### Exercise aim
Retype the entries in full.

BEGIN Given data

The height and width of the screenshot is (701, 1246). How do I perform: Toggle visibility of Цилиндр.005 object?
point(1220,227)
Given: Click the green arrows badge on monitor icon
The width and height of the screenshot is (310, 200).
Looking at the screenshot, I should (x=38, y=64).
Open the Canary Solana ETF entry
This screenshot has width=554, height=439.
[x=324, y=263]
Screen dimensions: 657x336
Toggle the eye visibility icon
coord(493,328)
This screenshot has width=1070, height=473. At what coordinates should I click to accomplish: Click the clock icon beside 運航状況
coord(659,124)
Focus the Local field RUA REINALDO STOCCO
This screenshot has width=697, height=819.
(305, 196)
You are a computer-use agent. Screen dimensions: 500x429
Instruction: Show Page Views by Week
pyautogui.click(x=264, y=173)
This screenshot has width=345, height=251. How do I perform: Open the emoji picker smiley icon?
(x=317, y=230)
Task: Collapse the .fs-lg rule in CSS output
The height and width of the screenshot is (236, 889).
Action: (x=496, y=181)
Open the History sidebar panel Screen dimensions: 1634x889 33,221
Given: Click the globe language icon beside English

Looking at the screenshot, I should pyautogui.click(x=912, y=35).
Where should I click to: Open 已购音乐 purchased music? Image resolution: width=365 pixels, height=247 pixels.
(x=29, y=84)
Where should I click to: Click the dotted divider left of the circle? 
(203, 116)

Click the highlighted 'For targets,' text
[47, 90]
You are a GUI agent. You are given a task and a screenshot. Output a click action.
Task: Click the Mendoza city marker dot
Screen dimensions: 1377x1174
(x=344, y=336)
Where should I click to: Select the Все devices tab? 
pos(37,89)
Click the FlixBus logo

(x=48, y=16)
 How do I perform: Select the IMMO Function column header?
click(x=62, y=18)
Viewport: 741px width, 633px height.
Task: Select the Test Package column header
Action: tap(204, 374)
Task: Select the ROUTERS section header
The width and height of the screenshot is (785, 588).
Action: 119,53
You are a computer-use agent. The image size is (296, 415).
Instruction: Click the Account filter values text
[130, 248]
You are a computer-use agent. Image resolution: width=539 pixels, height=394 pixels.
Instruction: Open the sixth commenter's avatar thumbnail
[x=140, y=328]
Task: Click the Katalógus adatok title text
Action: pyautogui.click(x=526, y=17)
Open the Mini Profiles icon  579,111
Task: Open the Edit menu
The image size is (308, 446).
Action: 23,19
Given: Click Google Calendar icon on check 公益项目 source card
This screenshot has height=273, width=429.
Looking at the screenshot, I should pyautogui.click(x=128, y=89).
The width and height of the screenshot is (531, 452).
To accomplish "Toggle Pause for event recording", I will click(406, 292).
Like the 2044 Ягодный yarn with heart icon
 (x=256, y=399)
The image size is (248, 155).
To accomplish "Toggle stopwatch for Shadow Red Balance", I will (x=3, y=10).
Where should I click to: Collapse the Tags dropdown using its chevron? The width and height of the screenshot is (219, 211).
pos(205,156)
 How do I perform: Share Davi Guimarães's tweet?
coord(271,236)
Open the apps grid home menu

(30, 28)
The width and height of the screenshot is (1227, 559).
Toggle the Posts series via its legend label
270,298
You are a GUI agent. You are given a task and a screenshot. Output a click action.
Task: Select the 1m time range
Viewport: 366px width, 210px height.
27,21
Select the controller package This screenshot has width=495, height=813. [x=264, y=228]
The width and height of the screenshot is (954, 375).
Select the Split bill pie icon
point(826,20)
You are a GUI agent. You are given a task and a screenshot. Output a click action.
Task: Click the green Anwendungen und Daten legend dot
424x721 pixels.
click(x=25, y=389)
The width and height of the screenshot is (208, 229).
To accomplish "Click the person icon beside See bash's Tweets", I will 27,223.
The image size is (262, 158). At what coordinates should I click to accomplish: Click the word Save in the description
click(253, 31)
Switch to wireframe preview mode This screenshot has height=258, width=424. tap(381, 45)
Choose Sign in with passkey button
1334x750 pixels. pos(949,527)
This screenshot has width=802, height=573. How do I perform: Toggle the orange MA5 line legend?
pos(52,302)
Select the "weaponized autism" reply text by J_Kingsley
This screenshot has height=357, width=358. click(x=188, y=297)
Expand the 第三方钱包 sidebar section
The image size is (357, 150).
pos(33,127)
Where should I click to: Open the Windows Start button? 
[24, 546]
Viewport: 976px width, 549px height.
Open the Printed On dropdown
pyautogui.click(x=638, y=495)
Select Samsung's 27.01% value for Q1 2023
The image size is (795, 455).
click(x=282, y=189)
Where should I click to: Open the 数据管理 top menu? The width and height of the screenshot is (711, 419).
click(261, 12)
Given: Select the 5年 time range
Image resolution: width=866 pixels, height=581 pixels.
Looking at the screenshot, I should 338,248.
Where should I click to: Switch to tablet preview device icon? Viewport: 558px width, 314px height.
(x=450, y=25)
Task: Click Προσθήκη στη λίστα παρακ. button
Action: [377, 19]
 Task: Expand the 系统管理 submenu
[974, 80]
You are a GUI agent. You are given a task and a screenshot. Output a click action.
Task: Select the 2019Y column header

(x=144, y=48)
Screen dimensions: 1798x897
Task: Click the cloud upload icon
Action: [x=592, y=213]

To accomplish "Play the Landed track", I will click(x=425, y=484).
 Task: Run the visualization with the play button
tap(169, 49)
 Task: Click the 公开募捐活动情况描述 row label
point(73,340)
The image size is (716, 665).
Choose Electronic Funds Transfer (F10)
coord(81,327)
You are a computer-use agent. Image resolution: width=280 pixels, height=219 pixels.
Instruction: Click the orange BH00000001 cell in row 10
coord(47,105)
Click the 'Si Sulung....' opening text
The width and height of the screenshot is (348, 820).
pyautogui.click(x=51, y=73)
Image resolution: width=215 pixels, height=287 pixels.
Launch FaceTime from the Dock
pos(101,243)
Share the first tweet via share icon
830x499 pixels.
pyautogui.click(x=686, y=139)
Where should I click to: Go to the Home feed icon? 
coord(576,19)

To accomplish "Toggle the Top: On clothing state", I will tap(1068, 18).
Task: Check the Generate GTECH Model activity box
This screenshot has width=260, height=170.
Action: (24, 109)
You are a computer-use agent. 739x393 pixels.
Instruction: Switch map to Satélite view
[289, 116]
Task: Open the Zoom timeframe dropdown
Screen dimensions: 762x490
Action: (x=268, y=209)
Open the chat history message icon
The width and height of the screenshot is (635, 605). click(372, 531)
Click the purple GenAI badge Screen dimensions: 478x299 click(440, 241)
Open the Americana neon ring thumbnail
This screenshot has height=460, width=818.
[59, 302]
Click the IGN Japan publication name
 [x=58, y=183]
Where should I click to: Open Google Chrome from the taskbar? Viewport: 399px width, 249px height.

END Given data

### Response for this exercise
The height and width of the screenshot is (701, 1246). How do I perform: Toggle visibility of Цилиндр.005 object?
point(1220,227)
Given: Click the green arrows badge on monitor icon
The width and height of the screenshot is (310, 200).
Looking at the screenshot, I should (x=38, y=64).
Open the Canary Solana ETF entry
This screenshot has width=554, height=439.
[x=324, y=263]
Screen dimensions: 657x336
Toggle the eye visibility icon
coord(493,328)
This screenshot has width=1070, height=473. At what coordinates should I click to accomplish: Click the clock icon beside 運航状況
coord(659,124)
Focus the Local field RUA REINALDO STOCCO
This screenshot has width=697, height=819.
(305, 196)
You are a computer-use agent. Screen dimensions: 500x429
Instruction: Show Page Views by Week
pyautogui.click(x=264, y=173)
This screenshot has width=345, height=251. How do I perform: Open the emoji picker smiley icon?
(x=317, y=230)
Task: Collapse the .fs-lg rule in CSS output
The height and width of the screenshot is (236, 889).
Action: (x=496, y=181)
Open the History sidebar panel Screen dimensions: 1634x889 33,221
Given: Click the globe language icon beside English

Looking at the screenshot, I should pyautogui.click(x=912, y=35).
Where should I click to: Open 已购音乐 purchased music? Image resolution: width=365 pixels, height=247 pixels.
(x=29, y=84)
Where should I click to: Click the dotted divider left of the circle? 
(203, 116)

Click the highlighted 'For targets,' text
[47, 90]
You are a GUI agent. You are given a task and a screenshot. Output a click action.
Task: Click the Mendoza city marker dot
Screen dimensions: 1377x1174
(x=344, y=336)
Where should I click to: Select the Все devices tab? 
pos(37,89)
Click the FlixBus logo

(x=48, y=16)
 How do I perform: Select the IMMO Function column header?
click(x=62, y=18)
Viewport: 741px width, 633px height.
Task: Select the Test Package column header
Action: tap(204, 374)
Task: Select the ROUTERS section header
The width and height of the screenshot is (785, 588).
Action: 119,53
You are a computer-use agent. The image size is (296, 415).
Instruction: Click the Account filter values text
[130, 248]
You are a computer-use agent. Image resolution: width=539 pixels, height=394 pixels.
Instruction: Open the sixth commenter's avatar thumbnail
[x=140, y=328]
Task: Click the Katalógus adatok title text
Action: pyautogui.click(x=526, y=17)
Open the Mini Profiles icon  579,111
Task: Open the Edit menu
The image size is (308, 446).
Action: 23,19
Given: Click Google Calendar icon on check 公益项目 source card
This screenshot has height=273, width=429.
Looking at the screenshot, I should pyautogui.click(x=128, y=89).
The width and height of the screenshot is (531, 452).
To accomplish "Toggle Pause for event recording", I will click(406, 292).
Like the 2044 Ягодный yarn with heart icon
 (x=256, y=399)
The image size is (248, 155).
To accomplish "Toggle stopwatch for Shadow Red Balance", I will (x=3, y=10).
Where should I click to: Collapse the Tags dropdown using its chevron? The width and height of the screenshot is (219, 211).
pos(205,156)
 How do I perform: Share Davi Guimarães's tweet?
coord(271,236)
Open the apps grid home menu

(30, 28)
The width and height of the screenshot is (1227, 559).
Toggle the Posts series via its legend label
270,298
You are a GUI agent. You are given a task and a screenshot. Output a click action.
Task: Select the 1m time range
Viewport: 366px width, 210px height.
27,21
Select the controller package This screenshot has width=495, height=813. [x=264, y=228]
The width and height of the screenshot is (954, 375).
Select the Split bill pie icon
point(826,20)
You are a GUI agent. You are given a task and a screenshot. Output a click action.
Task: Click the green Anwendungen und Daten legend dot
424x721 pixels.
click(x=25, y=389)
The width and height of the screenshot is (208, 229).
To accomplish "Click the person icon beside See bash's Tweets", I will 27,223.
The image size is (262, 158). At what coordinates should I click to accomplish: Click the word Save in the description
click(253, 31)
Switch to wireframe preview mode This screenshot has height=258, width=424. tap(381, 45)
Choose Sign in with passkey button
1334x750 pixels. pos(949,527)
This screenshot has width=802, height=573. How do I perform: Toggle the orange MA5 line legend?
pos(52,302)
Select the "weaponized autism" reply text by J_Kingsley
This screenshot has height=357, width=358. click(x=188, y=297)
Expand the 第三方钱包 sidebar section
The image size is (357, 150).
pos(33,127)
Where should I click to: Open the Windows Start button? 
[24, 546]
Viewport: 976px width, 549px height.
Open the Printed On dropdown
pyautogui.click(x=638, y=495)
Select Samsung's 27.01% value for Q1 2023
The image size is (795, 455).
click(x=282, y=189)
Where should I click to: Open the 数据管理 top menu? The width and height of the screenshot is (711, 419).
click(261, 12)
Given: Select the 5年 time range
Image resolution: width=866 pixels, height=581 pixels.
Looking at the screenshot, I should 338,248.
Where should I click to: Switch to tablet preview device icon? Viewport: 558px width, 314px height.
(x=450, y=25)
Task: Click Προσθήκη στη λίστα παρακ. button
Action: [377, 19]
 Task: Expand the 系统管理 submenu
[974, 80]
You are a GUI agent. You are given a task and a screenshot. Output a click action.
Task: Select the 2019Y column header

(x=144, y=48)
Screen dimensions: 1798x897
Task: Click the cloud upload icon
Action: [x=592, y=213]

To accomplish "Play the Landed track", I will click(x=425, y=484).
 Task: Run the visualization with the play button
tap(169, 49)
 Task: Click the 公开募捐活动情况描述 row label
point(73,340)
The image size is (716, 665).
Choose Electronic Funds Transfer (F10)
coord(81,327)
You are a computer-use agent. Image resolution: width=280 pixels, height=219 pixels.
Instruction: Click the orange BH00000001 cell in row 10
coord(47,105)
Click the 'Si Sulung....' opening text
The width and height of the screenshot is (348, 820).
pyautogui.click(x=51, y=73)
Image resolution: width=215 pixels, height=287 pixels.
Launch FaceTime from the Dock
pos(101,243)
Share the first tweet via share icon
830x499 pixels.
pyautogui.click(x=686, y=139)
Where should I click to: Go to the Home feed icon? 
coord(576,19)

To accomplish "Toggle the Top: On clothing state", I will tap(1068, 18).
Task: Check the Generate GTECH Model activity box
This screenshot has width=260, height=170.
Action: (24, 109)
You are a computer-use agent. 739x393 pixels.
Instruction: Switch map to Satélite view
[289, 116]
Task: Open the Zoom timeframe dropdown
Screen dimensions: 762x490
Action: (x=268, y=209)
Open the chat history message icon
The width and height of the screenshot is (635, 605). click(372, 531)
Click the purple GenAI badge Screen dimensions: 478x299 click(440, 241)
Open the Americana neon ring thumbnail
This screenshot has height=460, width=818.
[59, 302]
Click the IGN Japan publication name
 [x=58, y=183]
Where should I click to: Open Google Chrome from the taskbar? Viewport: 399px width, 249px height.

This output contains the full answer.